At a glance.
- It’s hunting season for tax fraudsters.
- Judge rules against class action lawsuit for CareFirst breach.
- Top FBI official speaks out in support of Section 702.
It’s hunting season for tax fraudsters.
It’s the height of tax season in the US, and as usual, cybercriminals are finding ways to take advantage of businesses and individuals who are focused on filing their taxes in a timely and lawful manner. The researchers at Trustwave SpiderLabs offer a breakdown of some of the most common trends in tax scams so far this year. The top two file extensions used in tax season email scams are .htm and .html (62%), likely because they allow fraudsters to create convincing fake web pages with diverse content. As for the most popular schemes, IRS impersonation tops the list, with cybercriminals posing as Internal Revenue Services representatives sending phishing emails or text in an attempt to trick targets into handing over confidential information.
Another popular tactic is using tax documents to deliver malware. In one recently observed scam, the attacker sent the target an email including a .docx file called ‘W2-2022.docx,’ stating the document contained important tax info. Instead, opening the file connects the victim to a malicious website that installs infostealer malware. Other scams attempt to convince targets they’re wanted for tax evasion, and some fraudsters even resort to old-school methods like snail mail or even faxing in order to communicate with potential victims. In order to protect yourself, experts recommend that users always verify the authenticity of any sender’s email address and refrain from clicking on any suspicious links. As well, avoid sharing any personal information, especially Social Security numbers, and stay educated about the latest scams.
Judge rules against class action lawsuit for CareFirst breach.
Earlier this week a Washington, DC Circuit Court judge determined that three data breach lawsuits being filed against CareFirst will not be consolidated into a class action filing. After a phishing scam successfully duped a CareFirst employee into handing over his credentials, the health insurance giant experienced a 2014 cyberattack that potentially exposed the data of 1.1 million patients, SC Media recounts. The lawsuits claim that “CareFirst committed a host of errors that allowed the hackers to access the company’s data and remain undetected for a prolonged period of time, including failing to reset passwords on certain company accounts, disable local administrator accounts, perform a password reset… install two-factor authentication,” among other accusations. The judge in question, however, declined the effort to consolidate the cases, stating “it would impermissibly sweep” individuals into the suit who have not experienced actual harm.
Top FBI official speaks out in support of Section 702.
As we’ve previously discussed, Section 702, a US that authorizes government surveillance, permitting warrantless collection of data on foreign targets, is poised to expire at the end of the year. As a result, there has been much debate over whether the program should be extended, and the Washington Post reports that a top Federal Bureau of Investigation (FBI) official voiced her support for the program earlier this week. Speaking at the Aspen Verify conference on Wednesday, assistant director of the FBI’s directorate of intelligence Tonya Ugoretz stated, “It really is one of our most important national security tools for not only cyber, but really any type of national security threat.”
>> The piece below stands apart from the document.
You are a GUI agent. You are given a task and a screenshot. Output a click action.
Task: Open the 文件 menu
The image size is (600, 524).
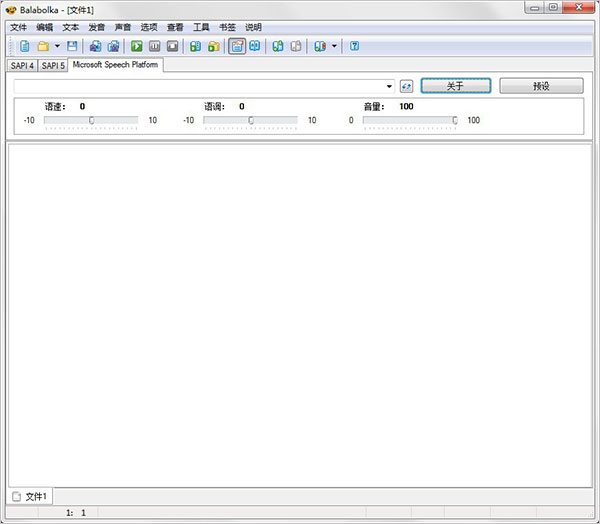[18, 28]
Among other things, opponents of Section 702 note that the data of American citizens often get swept up in investigation queries, which could be considered a violation of privacy rights. Ugoretz noted that introducing barriers preventing search queries would impede necessary investigations. She backed up her claim by describing a theoretical scenario in which preventing the issue of a warrant for Section 702 could prevent intelligence officials from obtaining the data necessary to catch the perpetrators of a ransomware attack. She explained, “We often see that foreign cyber actors conduct extensive research, reconnaissance, etc., when they are targeting in the U.S. that in the times when that information becomes known to use through 702 collection, but because the information is US personal information that we are querying is not the target of investigation, we would not be able to meet the standard for a warrant.” Jeff Kosseff, an associate professor in the US Naval Academy’s Cyber Science Department, recently argued in support of such warrant standards. “While the intelligence community is correct that such requirements can slow down intelligence operations or criminal investigations, the same can be said of nearly any restriction on government surveillance,” he stated.